Hamburg sichert Fachkräftenachwuchs für Kitas

Hamburg sichert Fachkräftenachwuchs für Kitas

Maßnahmenkatalog öffnet sozialpädagogische Berufsausbildung für mehr Interessierte und gewährleistet hohe Ausbildungsstandards

Die Behörde für Arbeit, Soziales, Familie und Integration (BASFI) hat sich mit den Kita-Verbänden darauf verständigt, den Fachkraftschlüssel in vier gleichen Schritten auf 1:4 zu verbessern und damit bereits im kommenden Jahr zu beginnen. Jeweils zum 1. Januar der Jahre 2018 bis 2021 werden zusätzlich jeweils gut 500 Fachkräfte neu eingestellt. Um genügend Fachkräfte zu gewinnen, haben die Behörde für Schule und Berufsbildung (BSB) und die BASFI einen umfangreichen Maßnahmenkatalog vereinbart. Ziel ist es, noch mehr junge Menschen für das sozialpädagogische Berufsfeld zu gewinnen und gleichzeitig den hohen Qualitätsstandard in der Ausbildung dieser Fachkräfte zu wahren. Die jetzt beschlossenen Maßnahmen werden ab dem Schuljahr 2017/18 umgesetzt.

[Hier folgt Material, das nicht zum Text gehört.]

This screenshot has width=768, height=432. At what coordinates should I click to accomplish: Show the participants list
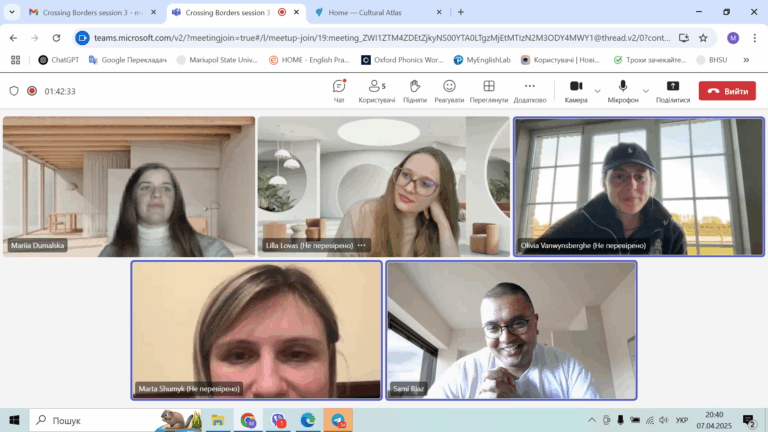tap(377, 90)
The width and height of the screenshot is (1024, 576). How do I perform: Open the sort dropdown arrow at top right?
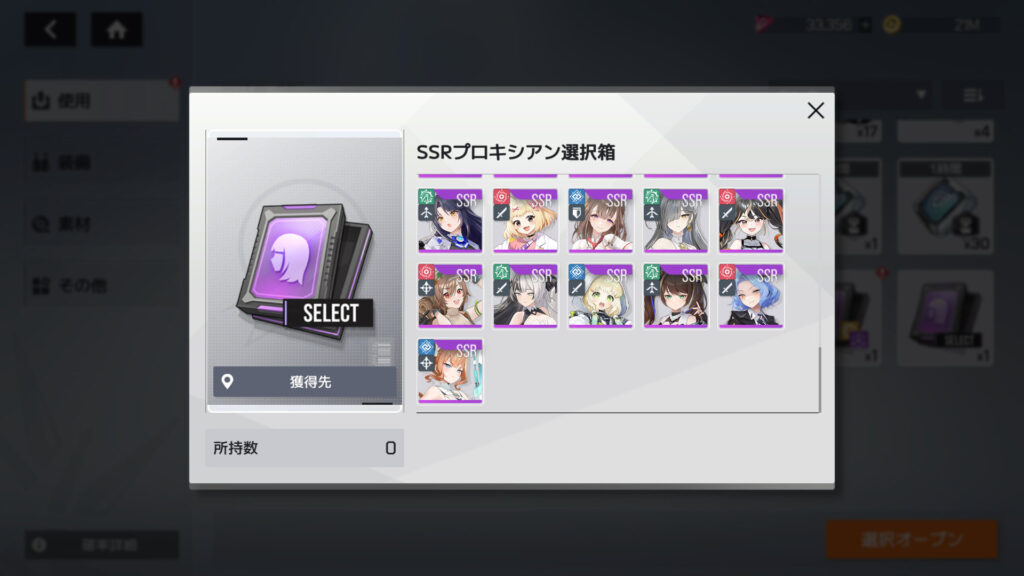[x=921, y=95]
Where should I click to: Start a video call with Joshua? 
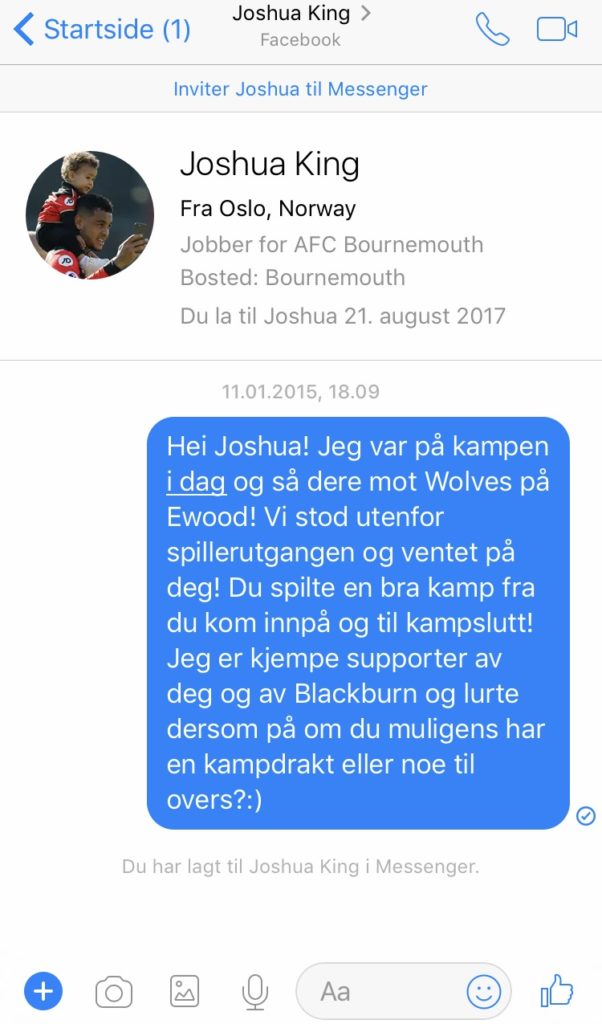click(x=557, y=29)
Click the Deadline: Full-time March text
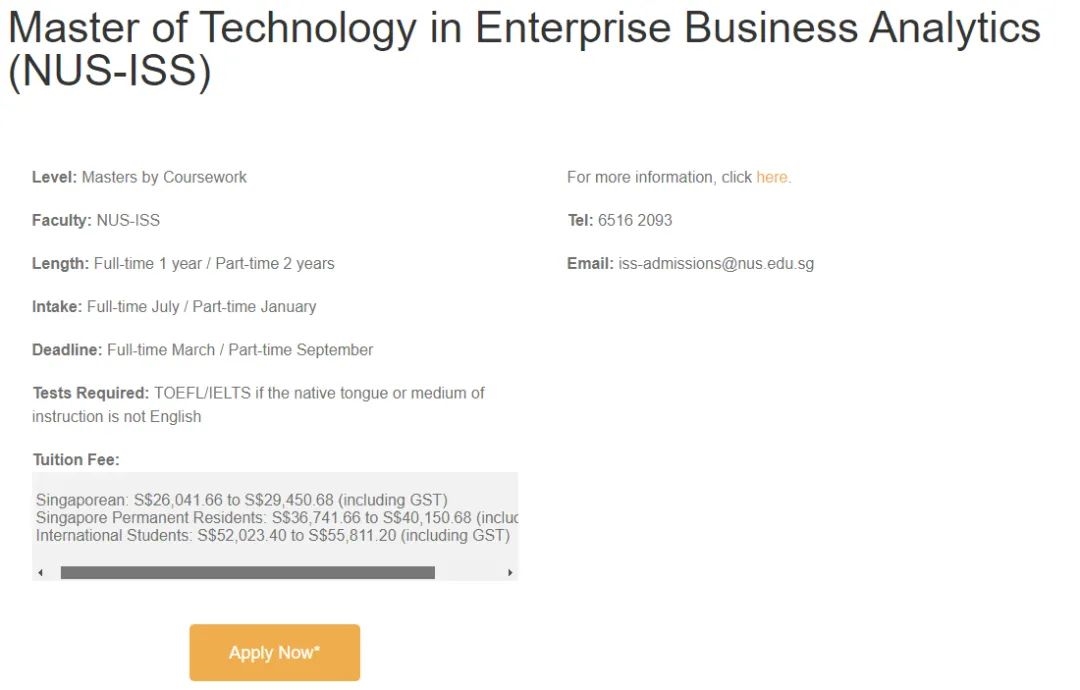 [202, 350]
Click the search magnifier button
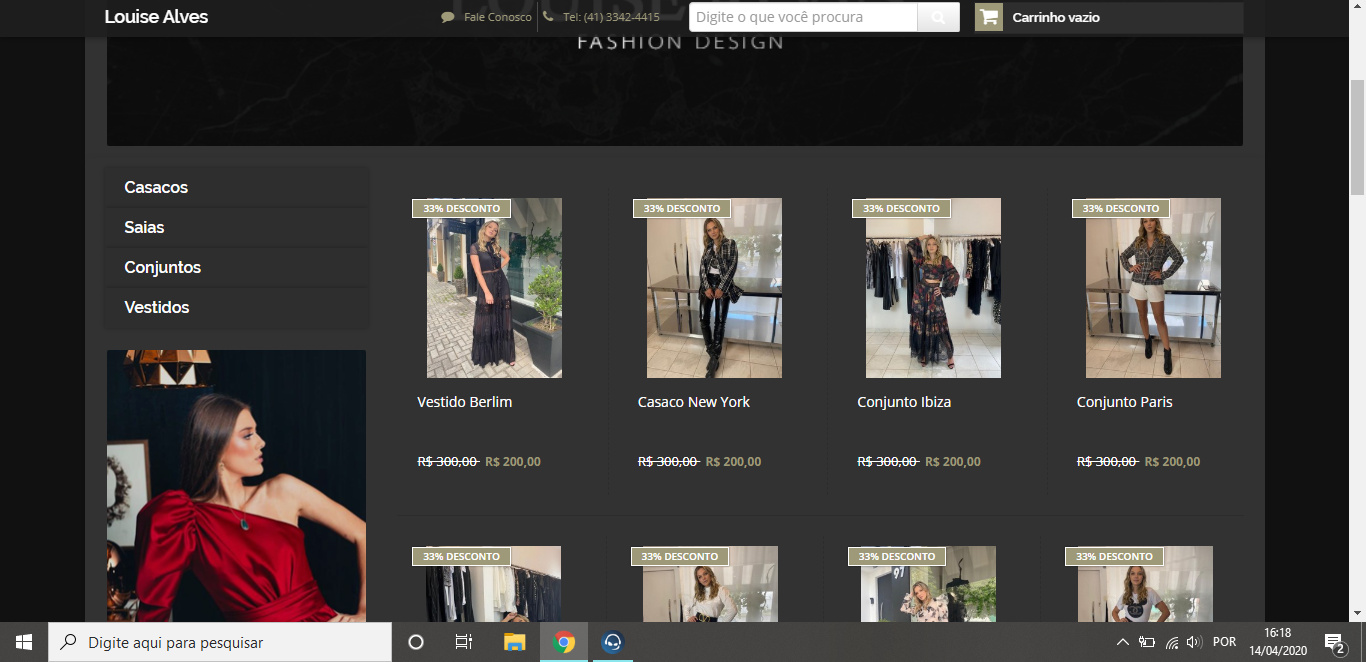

Die Umsetzung der ursprünglich mit den Kita-Verbänden vereinbarten Verbesserung des Fachkraftschlüssels im Krippenbereich auf 1:4 zum 1. August 2019 würde zu diesem Stichtag mehr als 2.000 zusätzliche Fachkräfte erfordern. Die Arbeitsgemeinschaft der Freien Wohlfahrtspflege Hamburg (AGFW) ist deshalb an die BASFI mit dem Wunsch herangetreten, die Qualitätsverbesserung schrittweise zu realisieren. Darauf haben sich die BASFI und die Kita-Verbände nun verständigt. Jeweils zum 1. Januar der Jahre 2018 bis 2021 werden zusätzlich jeweils gut 500 Fachkräfte neu eingestellt. Für die Eltern bedeutet diese stufenweise Umsetzung, dass ihre Kinder früher von der Qualitätsverbesserung profitieren. Der Bedarf an pädagogischen Fachkräften wird dadurch entzerrt und an die künftigen Ausbildungsabsolventenzahlen angepasst.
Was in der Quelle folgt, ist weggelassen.